→ **Input records**:

----

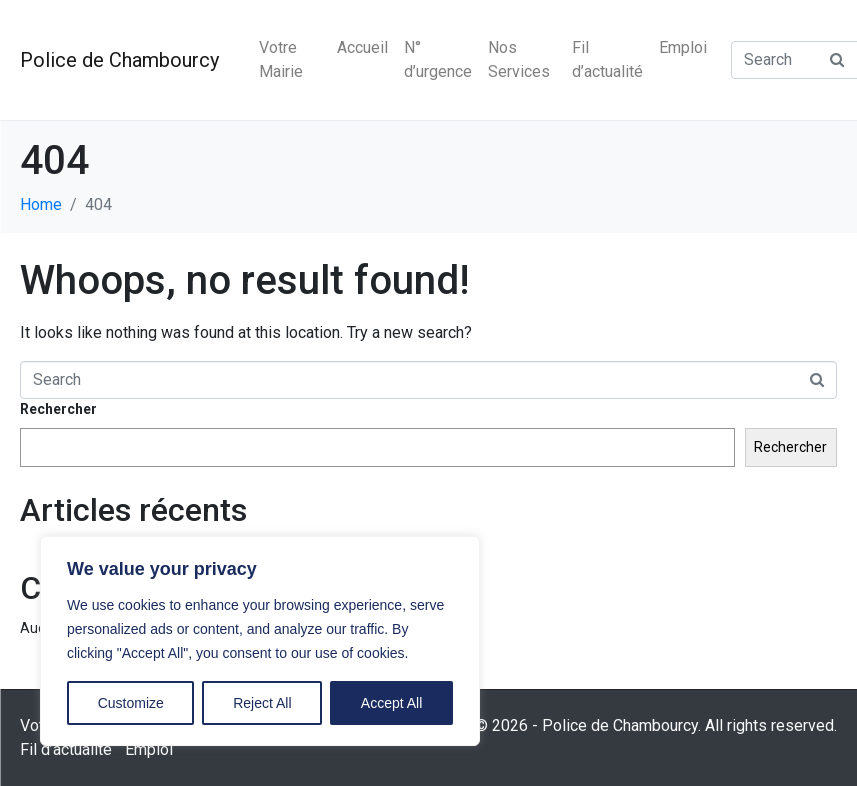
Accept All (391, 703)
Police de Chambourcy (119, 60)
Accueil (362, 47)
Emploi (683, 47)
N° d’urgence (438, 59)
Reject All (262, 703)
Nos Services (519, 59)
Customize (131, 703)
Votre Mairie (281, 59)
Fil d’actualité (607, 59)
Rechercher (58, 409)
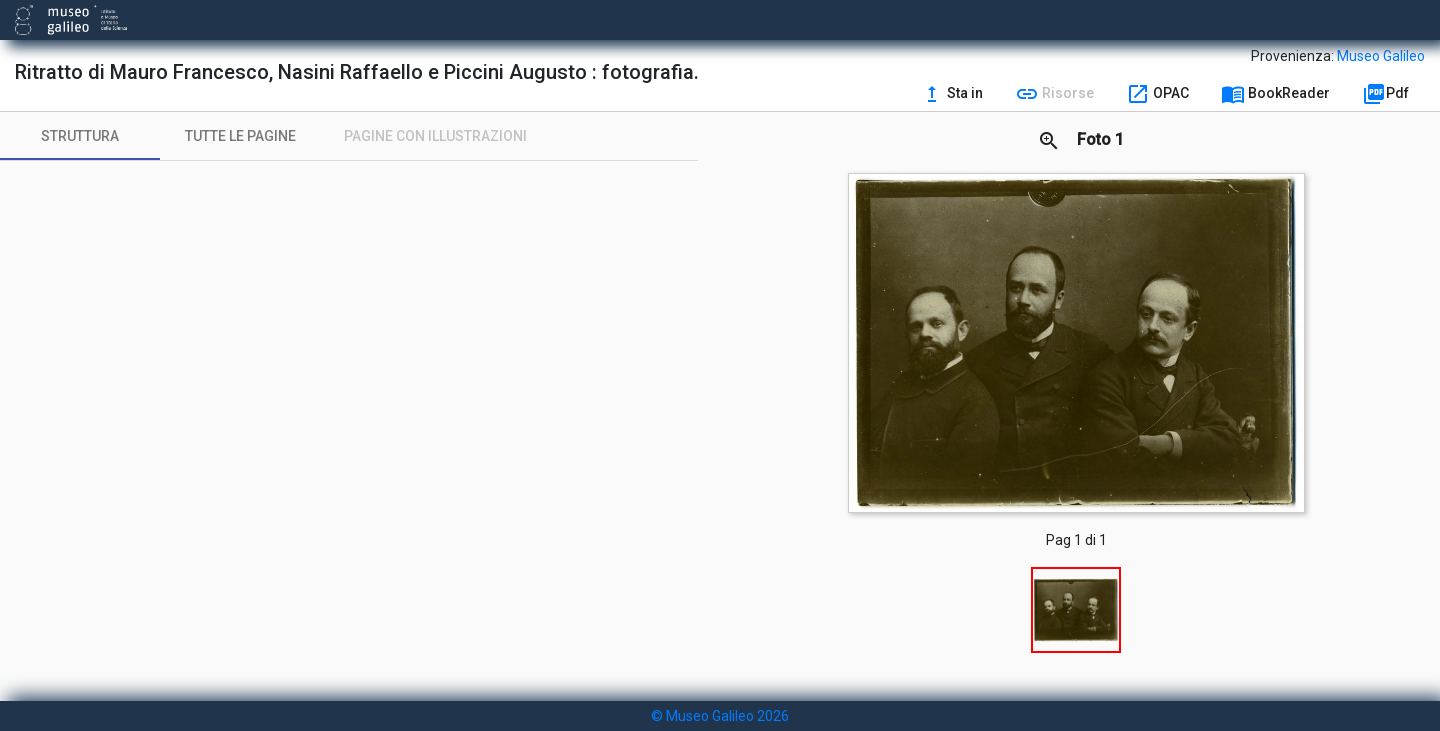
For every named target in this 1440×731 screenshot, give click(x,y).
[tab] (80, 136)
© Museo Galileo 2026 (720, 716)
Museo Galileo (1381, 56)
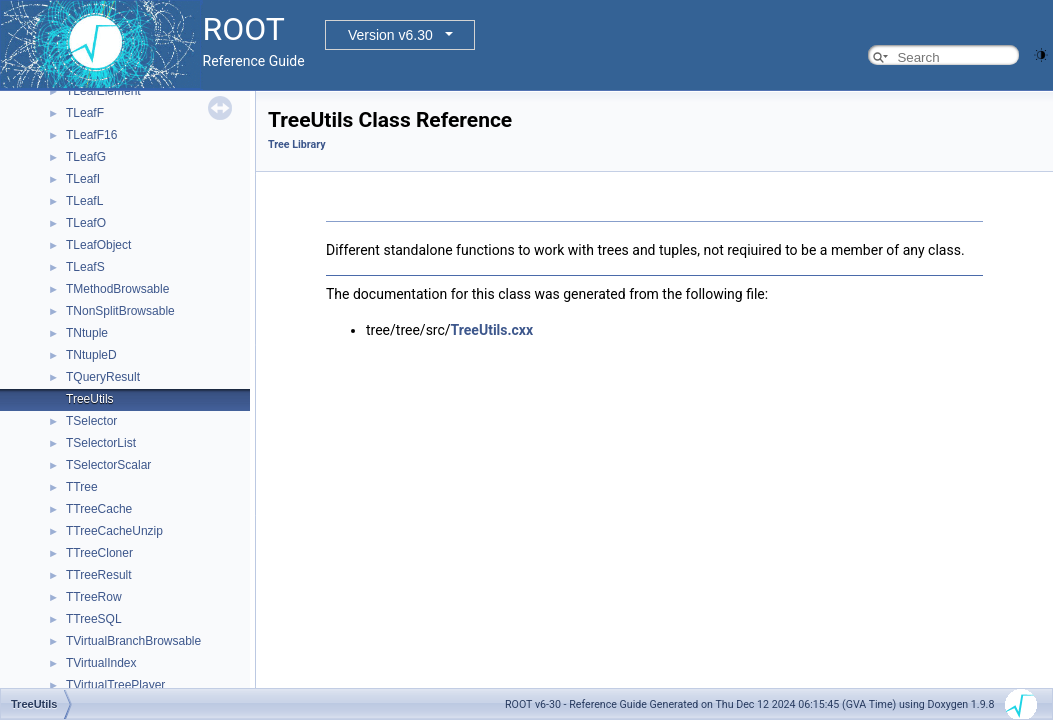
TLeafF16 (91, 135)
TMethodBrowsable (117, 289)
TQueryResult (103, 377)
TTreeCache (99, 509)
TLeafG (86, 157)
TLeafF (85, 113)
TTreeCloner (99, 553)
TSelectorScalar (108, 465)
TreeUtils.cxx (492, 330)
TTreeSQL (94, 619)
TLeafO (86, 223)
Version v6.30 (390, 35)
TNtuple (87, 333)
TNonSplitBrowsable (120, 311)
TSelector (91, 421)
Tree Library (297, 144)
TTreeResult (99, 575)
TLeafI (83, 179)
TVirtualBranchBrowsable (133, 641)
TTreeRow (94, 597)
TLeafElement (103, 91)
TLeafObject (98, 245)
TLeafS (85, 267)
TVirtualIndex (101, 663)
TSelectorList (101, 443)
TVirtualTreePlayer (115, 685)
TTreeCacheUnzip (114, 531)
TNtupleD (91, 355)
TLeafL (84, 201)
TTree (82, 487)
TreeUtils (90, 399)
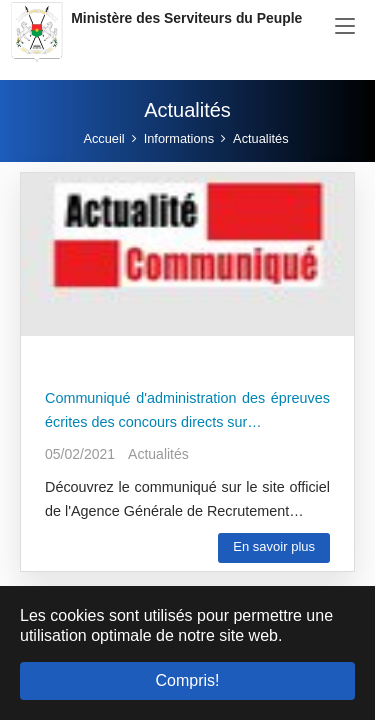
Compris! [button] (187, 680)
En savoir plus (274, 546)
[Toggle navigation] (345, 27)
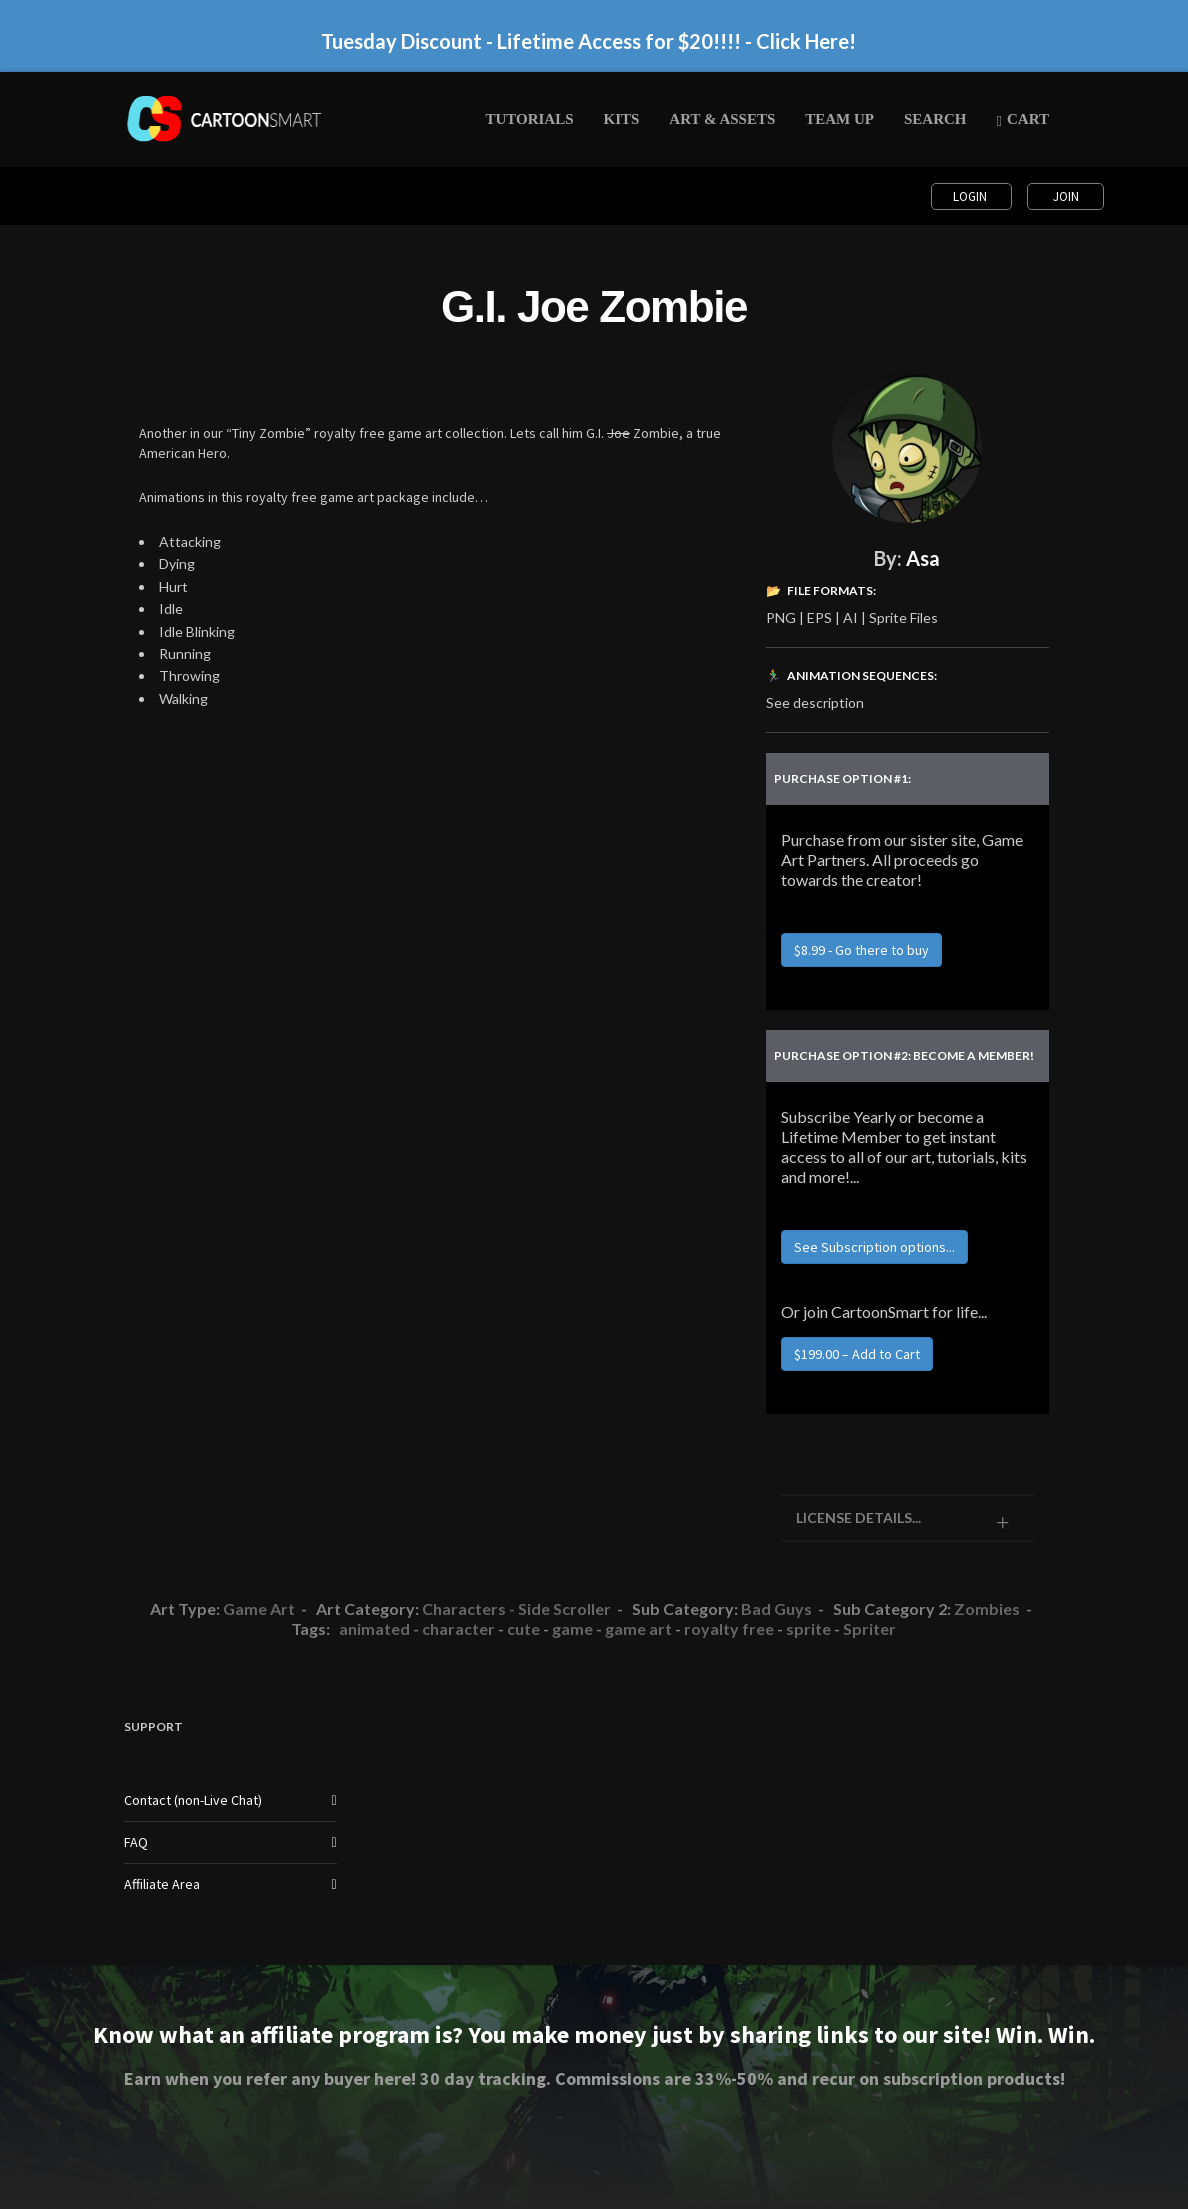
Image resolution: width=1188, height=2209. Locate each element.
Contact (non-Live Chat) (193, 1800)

----

Update the listing by replacing "Accept All" with "Allow All" and changing nothing else. Give back all the records, leaving out the pictures.

→ **Solution to the exercise**:
Allow All (391, 703)
Police de Chambourcy (119, 60)
Accueil (362, 47)
Emploi (683, 47)
N° d’urgence (438, 59)
Reject All (262, 703)
Nos Services (519, 59)
Customize (131, 703)
Votre Mairie (281, 59)
Fil d’actualité (607, 59)
Rechercher (58, 409)
For every named target in this 1440×731 screenshot, give click(x,y).
[tab] (80, 136)
© Museo Galileo 2026 (720, 716)
Museo Galileo (1381, 56)
TLeafF16 (91, 135)
TMethodBrowsable (117, 289)
TQueryResult (103, 377)
TTreeCache (99, 509)
TLeafG (86, 157)
TLeafF (85, 113)
TTreeCloner (99, 553)
TSelectorScalar (108, 465)
TreeUtils.cxx (492, 330)
TTreeSQL (94, 619)
TLeafO (86, 223)
Version v6.30 (390, 35)
TNtuple (87, 333)
TNonSplitBrowsable (120, 311)
TSelector (91, 421)
Tree Library (297, 144)
TTreeResult (99, 575)
TLeafI (83, 179)
TVirtualBranchBrowsable (133, 641)
TTreeRow (94, 597)
TLeafElement (103, 91)
TLeafObject (98, 245)
TLeafS (85, 267)
TVirtualIndex (101, 663)
TSelectorList (101, 443)
TVirtualTreePlayer (115, 685)
TTreeCacheUnzip (114, 531)
TNtupleD (91, 355)
TLeafL (84, 201)
TTree (82, 487)
TreeUtils (90, 399)
Compris! [button] (187, 680)
En savoir plus (274, 546)
[Toggle navigation] (345, 27)
Image resolution: width=1188, height=2209. Locate each element.
Contact (non-Live Chat) (193, 1800)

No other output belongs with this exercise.